At some point, someone looked at the humble Renault 4 and thought, “this is nice, but what if it could just leave traffic entirely?” The result is the Renault AIR4, a real vertical take-off and landing aircraft shaped like one of France’s most familiar cars, now calmly sitting inside a shopping mall in Dubai as if this were the most normal thing in the world. On display and for sale at TheArsenale in Wafi Mall, the AIR4 carries a price of roughly 3.4 million dirhams, which may sound steep until you remember that most hatchbacks don’t fly.

The AIR4 was created to mark the 40th anniversary of the Renault 4, a car that built its reputation on being sensible, affordable, and very much grounded. Turning that into a VTOL aircraft feels like a deliberate joke told with a straight face.

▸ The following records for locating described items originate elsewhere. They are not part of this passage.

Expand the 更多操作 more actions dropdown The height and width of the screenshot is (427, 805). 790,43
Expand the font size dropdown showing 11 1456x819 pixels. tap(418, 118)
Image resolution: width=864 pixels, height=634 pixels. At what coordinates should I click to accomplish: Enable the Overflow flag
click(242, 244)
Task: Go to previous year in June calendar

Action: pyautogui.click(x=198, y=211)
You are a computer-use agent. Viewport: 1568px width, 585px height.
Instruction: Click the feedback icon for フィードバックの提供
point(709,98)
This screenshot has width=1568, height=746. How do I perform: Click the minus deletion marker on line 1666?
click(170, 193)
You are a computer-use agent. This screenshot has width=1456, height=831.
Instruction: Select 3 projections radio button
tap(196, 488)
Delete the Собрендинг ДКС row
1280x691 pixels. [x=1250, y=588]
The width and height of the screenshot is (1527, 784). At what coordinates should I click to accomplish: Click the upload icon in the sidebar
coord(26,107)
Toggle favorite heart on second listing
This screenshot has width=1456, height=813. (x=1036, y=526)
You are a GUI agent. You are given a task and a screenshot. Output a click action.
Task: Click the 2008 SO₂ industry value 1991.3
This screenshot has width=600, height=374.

Instead of dodging scooters and roundabouts, this version skips the road entirely, lifting vertically and hovering where parking tickets cannot reach. According to its creators, this is the first commercially available French flying car, which is technically true, if we accept that “commercially available” can also mean “for one very committed buyer.”

Unlike many futuristic mobility projects that never leave the render stage, the AIR4 is a functioning aircraft. It was designed, engineered, and assembled in France at the Sophia Antipolis technology park on the Côte d’Azur. It uses a carbon-fiber structure to keep weight down and replaces traditional automotive logic with aerospace pragmatism. Published figures list a top speed of 26 meters per second, an ascensional speed of 11 meters per second, a weight of 190 kilograms, and a maximum flight angle of 45 degrees. Power output remains undisclosed, possibly to preserve a sense of mystery, or at least prevent awkward follow-up questions.

The project brings together Renault and TheArsenale, with the latter handling its public debut and sale. TheArsenale specializes in rare mobility objects, which makes the AIR4 less of a vehicle and more of a conversation starter that happens to have rotors. In that setting, practicality is not the point. Spectacle is.
In Dubai, the AIR4 is displayed at TheArsenale inside Wafi Mall, near the main atrium on the first floor. The store is open daily from 10am, so you can easily wander in expecting fashion and leave wondering why a flying Renault is hovering quietly in your memory. Private appointments are available for collectors who want to get closer and seriously consider where one parks a flying car.

Its presence fits Dubai’s long-running love affair with the unusual and the excessive. The city doesn’t need flying cars to solve traffic, but it does appreciate objects that make people stop, stare, and laugh slightly in disbelief. The AIR4 does exactly that. It is nostalgic, impractical, technically impressive, and just strange enough to work.